「なぜ執行日を教えない」ある死刑囚の問い 平常心と恐怖心に揺れて

 「廃止か存続か」の二者択一だった死刑論議。執行を直前まで本人に告知しないのは憲法違反だとの訴えが起き、執行のプロセスなど「刑の実態」に光が当たった。2年ぶりの執行を機に考えたい。

死刑の是非めぐる議論への違和感 ノンフィクション作家・斎藤充功さん

 千葉県内でマブチモーター元社長宅に押し入って元社長の妻と娘を殺すなど、強盗殺人で計4人を殺害した小田島鉄男死刑囚と11年間、面会を続けました。
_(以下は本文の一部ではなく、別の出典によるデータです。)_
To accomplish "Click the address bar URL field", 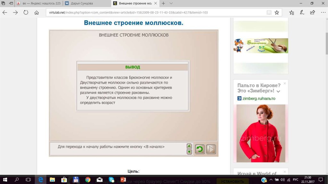I will click(x=154, y=13).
「処刑の日まで付き合う」と約束して身元引受人になり、2017年に食道がんで死亡するまで、東京拘置所通いは131回に及びました。

 同世代ということもあり、食糧難の中で育った互いの子ども時代の話をするなど、時には口論になりながらも、付き合ってきました。死刑確定後の面会は、親族以外には厳しく制限されるなかで、彼にとって身元引受人である私が、ほぼ唯一の面会相手でした。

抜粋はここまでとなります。